Pat's Clock Boy Edition of 'Happy Days Are Here Again'

Freedom of speech is alive and well in the state of Texas. Yesterday, a judge threw out a frivolous lawsuit filed by clock boy against Glenn and TheBlaze. If you'll remember, Ahmed Mohamed took a clock project to school which closely resembled a bomb. Glenn and crew had originally supported Ahmed --- until they saw the clock themselves.

"We reported it, and we reported it accurately on this program. And yesterday, the judge threw that case out," Glenn said.

In celebration, co-host Pat Gray gave a screeching, clock boy rendition of Happy Days Are Here Again.

Instruction 1: In the piece about the clock boy lawsuit, why did Pat Gray sing "Happy Days Are Here Again"? Answer in one to three sentences.
Instruction 2: From the piece about the clock boy lawsuit, reproduce the passage between "Pat's Clock Boy" and "Are Here Again.", inclusive.

Excerpted records:
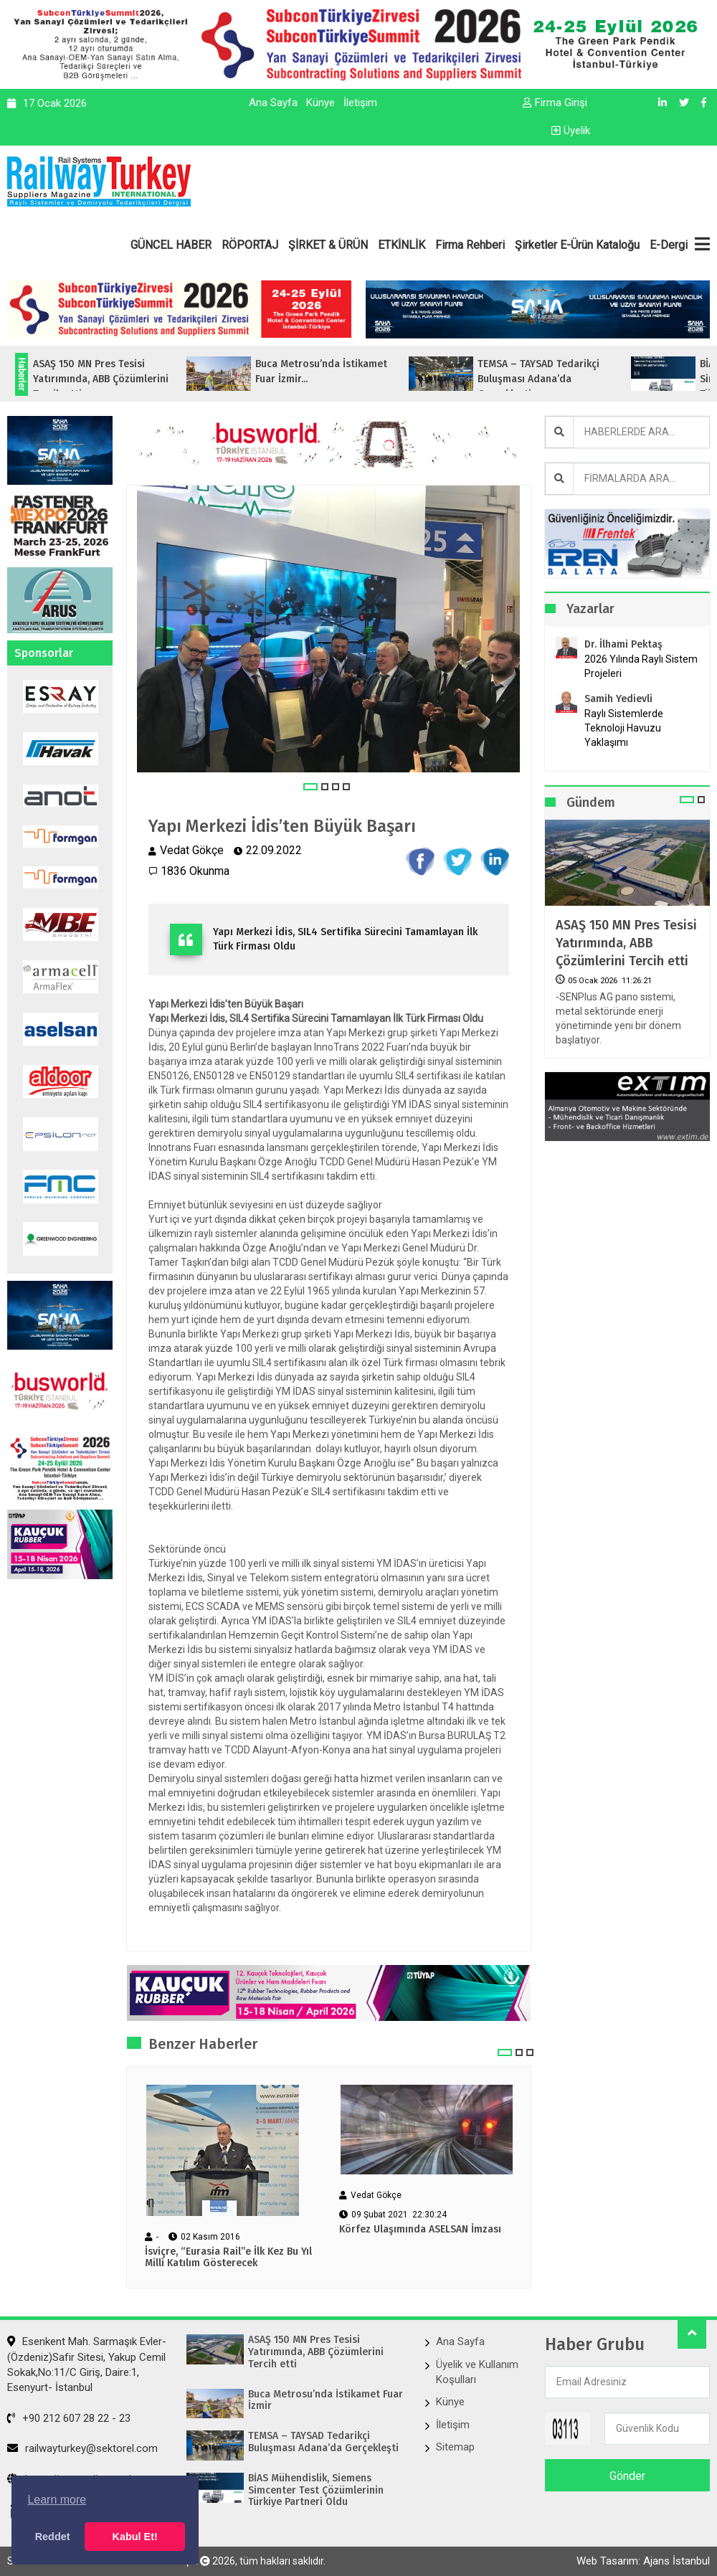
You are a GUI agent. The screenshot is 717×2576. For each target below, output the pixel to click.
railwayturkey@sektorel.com (82, 2448)
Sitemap (455, 2446)
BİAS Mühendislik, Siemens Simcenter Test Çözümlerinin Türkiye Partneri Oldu (316, 2491)
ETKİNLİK (401, 245)
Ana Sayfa (273, 102)
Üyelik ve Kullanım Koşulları (477, 2372)
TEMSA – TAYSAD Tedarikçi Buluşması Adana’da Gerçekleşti (323, 2442)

Correct answer 1: Pat Gray sang it in celebration after a judge threw out the lawsuit that Ahmed Mohamed filed against Glenn and TheBlaze.

Correct answer 2:
Pat's Clock Boy Edition of 'Happy Days Are Here Again'

Freedom of speech is alive and well in the state of Texas. Yesterday, a judge threw out a frivolous lawsuit filed by clock boy against Glenn and TheBlaze. If you'll remember, Ahmed Mohamed took a clock project to school which closely resembled a bomb. Glenn and crew had originally supported Ahmed --- until they saw the clock themselves.

"We reported it, and we reported it accurately on this program. And yesterday, the judge threw that case out," Glenn said.

In celebration, co-host Pat Gray gave a screeching, clock boy rendition of Happy Days Are Here Again.